By Emily Gold Boutilier
Donald S. Pitkin, who introduced anthropology to the Amherst curriculum, died on May 11 at his home in Amherst. He was 90.
Pitkin arrived at Amherst in 1964 as one of the only anthropologists to have done fieldwork in Europe. He came with his young son and infant daughter, following the sudden death of his wife, Emily. During his 28-year career at Amherst, Pitkin deeply influenced the Department of Anthropology and Sociology, building and molding it from practically nothing.
“Don’s vision of the field was one centered on the idea of humane understanding,” says Professor of Anthropology L. Alan Babb, whom Pitkin hired in 1969. “He was not much given to rigid disciplinary boundaries. Don was the ideal senior colleague—tolerant, warm, accepting, supportive.” Those qualities have become part of the ethos of the department, Babb says.
Professor Jan Dizard, also hired by Pitkin in 1969, says that while interviewing, “Don invited me to his house,” where the two watched the Winter Olympics on a minuscule television. Dizard chuckles at the memory: “There was more snow on the TV set than there was on the Alps.”
Pitkin early in his Amherst career
Pitkin was an avid skier who enjoyed winter camping and, as Babb discovered, winter picnics.

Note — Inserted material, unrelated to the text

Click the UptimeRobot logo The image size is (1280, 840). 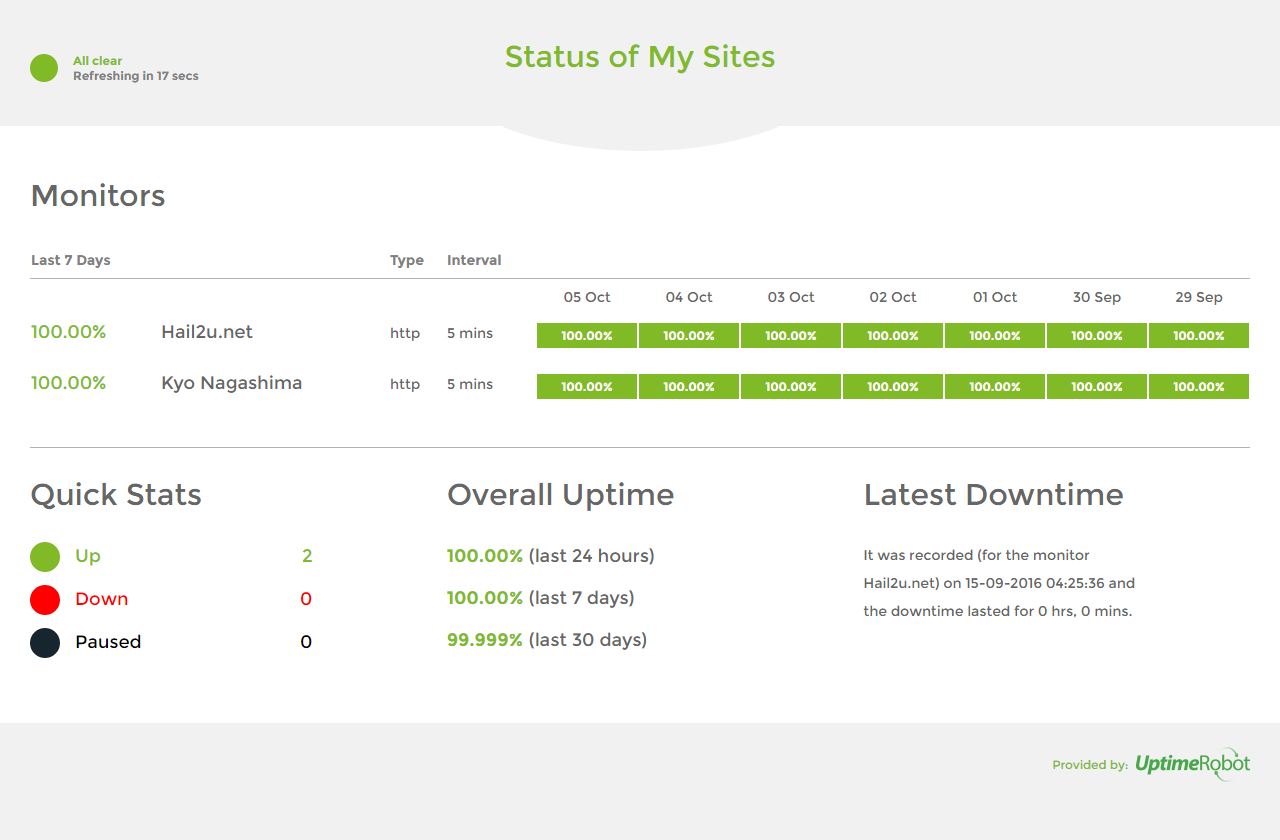point(1192,764)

When Babb interviewed at Amherst, Pitkin and Professor Leo Marx took him to Look Park in Northampton, where they drank wine and watched the sun shine on fresh snow. The outing showcased Pitkin’s “slightly wacky side” but also
his “warmth and sociability,” says Babb. “It was just Don, all the way through.”
Born in Boston, Pitkin graduated from Harvard College. During World War II he served with the 10th Mountain Division in the Aleutian Islands. As a second lieutenant in field artillery, he trained as a forward observer for the projected invasion of Japan.

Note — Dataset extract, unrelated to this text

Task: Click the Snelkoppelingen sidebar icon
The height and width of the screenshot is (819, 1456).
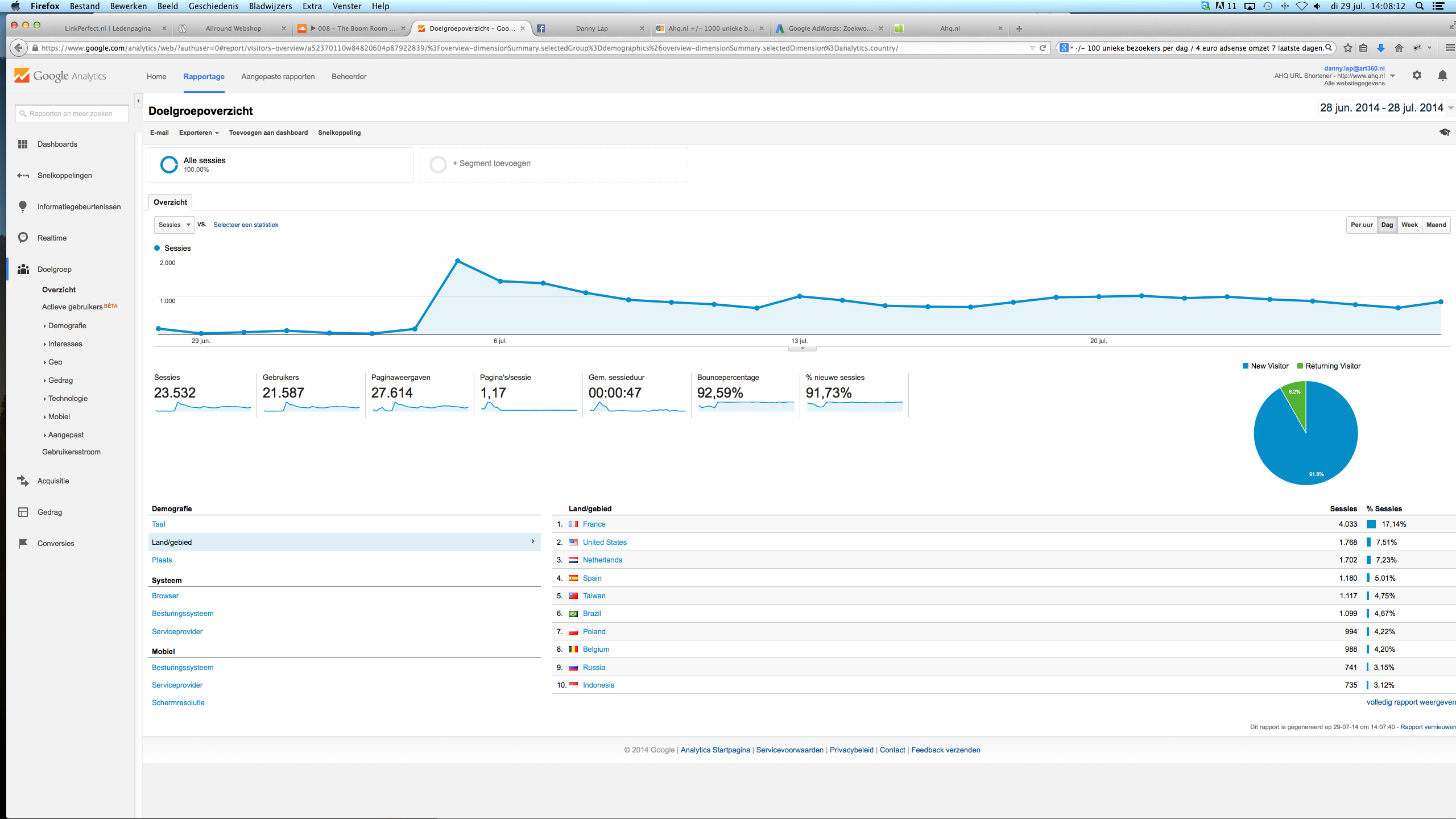Action: point(22,175)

He received his doctorate in anthropology from Harvard, based on the seminal fieldwork in cultural anthropology he conducted in Sermoneta, Italy, from 1951 to 1953. In a 2001 video interview Pitkin describes this fieldwork as “one of the great experiences of my life.”

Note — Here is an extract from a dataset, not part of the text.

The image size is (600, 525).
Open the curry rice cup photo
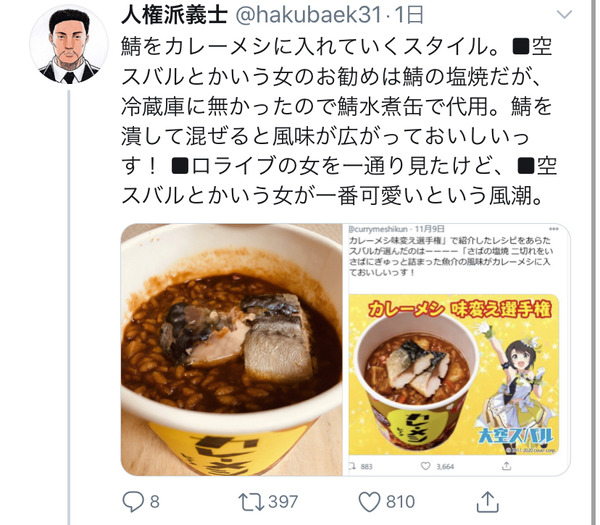click(x=232, y=349)
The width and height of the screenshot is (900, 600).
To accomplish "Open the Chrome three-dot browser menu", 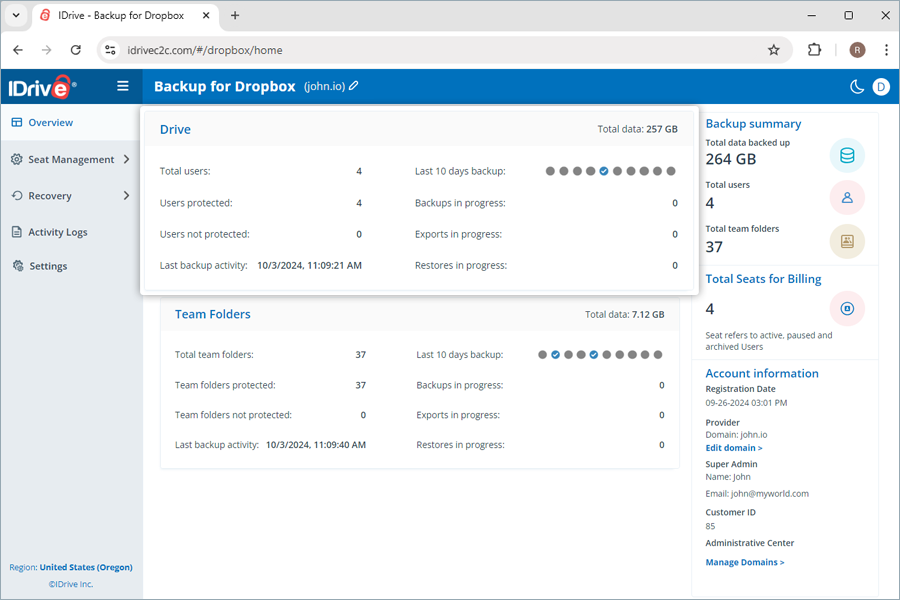I will pos(886,48).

Before arriving at Amherst he introduced anthropology to the sociology department at Northeastern University. In 1959 he was awarded a Fulbright Scholarship that took him to Portici, Naples.
Pitkin’s signature course at Amherst, “Deviance,” regularly drew 100 to 200 students, and he read every student paper himself.
He wrote The House that Giacomo Built and its Italian companion version, both published in 1985 by Cambridge University Press. The book is about three generations of an Italian family living in a small village. “His scholarship was not voluminous,” says Dizard, “but subtle and artful and permeated with an incredible empathy for the changes that this family was undergoing.”
His other books include Mamma, casa, posto fisso: Sermoneta rivisitata 1951–1986 (1990) and La ruota gira: Vita a Sermoneta 1951–1952 (1998). His latest, The Schorchts of Goettern: History of a German Family 1922–1997, will be published posthumously.
Pitkin retired from Amherst in 1992 and was named professor emeritus of anthropology. The American Anthropological Association honored him in 2000 as “one of the pioneering U.S. anthropologists to do fieldwork in Europe.”
Diagnosed with Parkinson’s disease, he “displayed great courage” and humor even in his final days, says Babb. He is survived by a son, Donald Stevenson “Steve” Pitkin III; a daughter, Roxanna Pitkin McKeever; a daughter-in-law; a son-in-law; two granddaughters; a sister; a niece and nephew-in-law; and three grandnephews.
A memorial service is planned for Sept. 8 at 1 p.m. in Johnson Chapel. In accordance with Pitkin’s wishes, his brain was bequeathed to the Harvard Brain Tissue Resource Center for continuing research on Parkinson’s, and his body to the UMass Memorial Medical Center for use by its medical students.